Crunchy Chicken said...

Melinda - So what chemical is used to bond the keratin to the hair shaft? Has this product been tested?

Anonymous said...

Yikes what a bad experience, but thank you for risking yourself for your book and us.

Embrace your frizz and your curls. :)
I have stop blowing drying, flat ironing, etc my hair many years ago. I am very happy with my curls and sometimes frizz.
Tips to help for the frizz don't use sulfate shampoos, no silicone based products, and don't use a terry cloth towel to dry you hair. The terry cloth roughs up the cuticle of the hair shaft which causes frizz, use an old t-shirt to works much better.
Also check out the book Curly Girl her tips are great, but don't use her products. I found many great products from the cosmetic database.com that are organic and chemical free.
Good Luck. :)

Melinda said...

@Crunchy Chicken
The chemical used is called Saligard.
I have not googled this chemical but I would be more than happy to find out more info for you if you like. Just let me know. I love it and my clients are excited to have an Organic product on there hair and for my health too.

Melinda

Yllsa said...

Dammit, my stylist JUST last night was telling me that I should consider a keratin treatment (only $175!!) for my frizzy-but-undamaged hair, and I was thinking about it because I had heard that it was in a "third" incarnation. (1st had formaldehyde, 2nd didn't but sucked, 3rd didn't and was supposed to be good.)
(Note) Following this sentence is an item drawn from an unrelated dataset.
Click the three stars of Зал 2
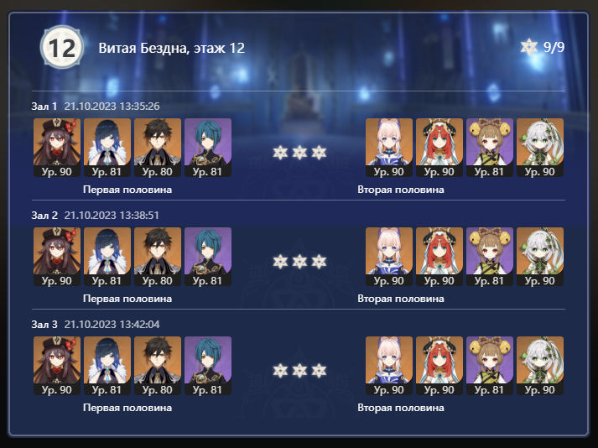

Mmmm yeah no thanks. But thanks to you for this article convincing me otherwise.

Anonymous said...

Baking soda and vinegar totally de-frizzes my hair, leaving it lustrous, shiny, and fully of body.

I wouldn't say that I jump out of bed and call it "good," but I do accept my appearance overall and don't endanger my health, the health of those who are paid to apply or manufacture these beauty products, or the planet trying to change my appearance.
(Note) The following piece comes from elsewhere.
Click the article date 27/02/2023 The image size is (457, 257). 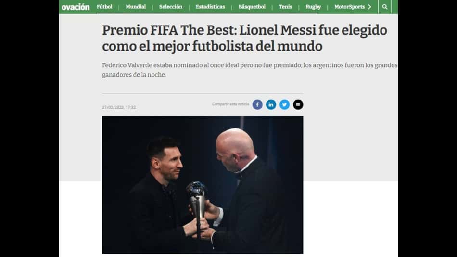point(119,107)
I still marvel that people come here looking for tips about "living green." Like the Brazilian Blowout, you've got a lot of people fooled, but it's clear that you're here making a buck, not actually making change.

Crunchy Chicken said...

Anonymous - I find your comments absolutely laughable. I don't make money off this blog - any money I may have made in advertisements for GladRags or through Amazon Associates gets used for giveaways. In fact, I spend more money out-of-pocket on giving things away than I make on it.

In any case, there's a reason why the environmental movement has a hard time gaining any traction with the general public. It's the holier than thou, I'm better than you attitude that turns people off. If you think that that affects change, you need to wake up and smell your own BS.

Anonymous said...

The reason the environmental movement has a tough time gaining any traction is because too few people are willing to step out of their comfort zone, to leave behind Madison Avenue's standards of beauty, or make real changes in the standard of living. And bloggers who make excuses for why change it too hard or leaves her hair too frizzy are lousy examples. Change can be hard, but what people need isn't excuses, but encouragement and examples, not just the same ol' same ol' repackaged in some eco-friendly recycled wrapper. *That's* BS.

All Adither said...

Thanks for posting this. I had never seriously considered the blow out because of the cost, but I'd fantasized about it. Now I won't.

LS said...

I just want to point out, I used the Japanese version which contains high levels of chemicals and formeldehyde for about 5 years (I have extremely frizzy wiry hair). It's amazing because the effects are permanent and there is literally no maintenance needed. I will say that I was also told the products were safe and good for your hair. I do worry that there was overexposure in the several years I used the stuff (also took about 8 hours at the salon). I highly recommend anyone who considers this to simply accept their hair. Mine has since grown out, only the ends are straight and guess what? As much as I love wearing it down, I have learned to just wear it up and be happy. I straighten it for special occasions with a blow dryer and light hot iron. Just accept what you have. and work with it:) If you can afford it, go to a salon or dry bar to have it done for 50 bucks or so.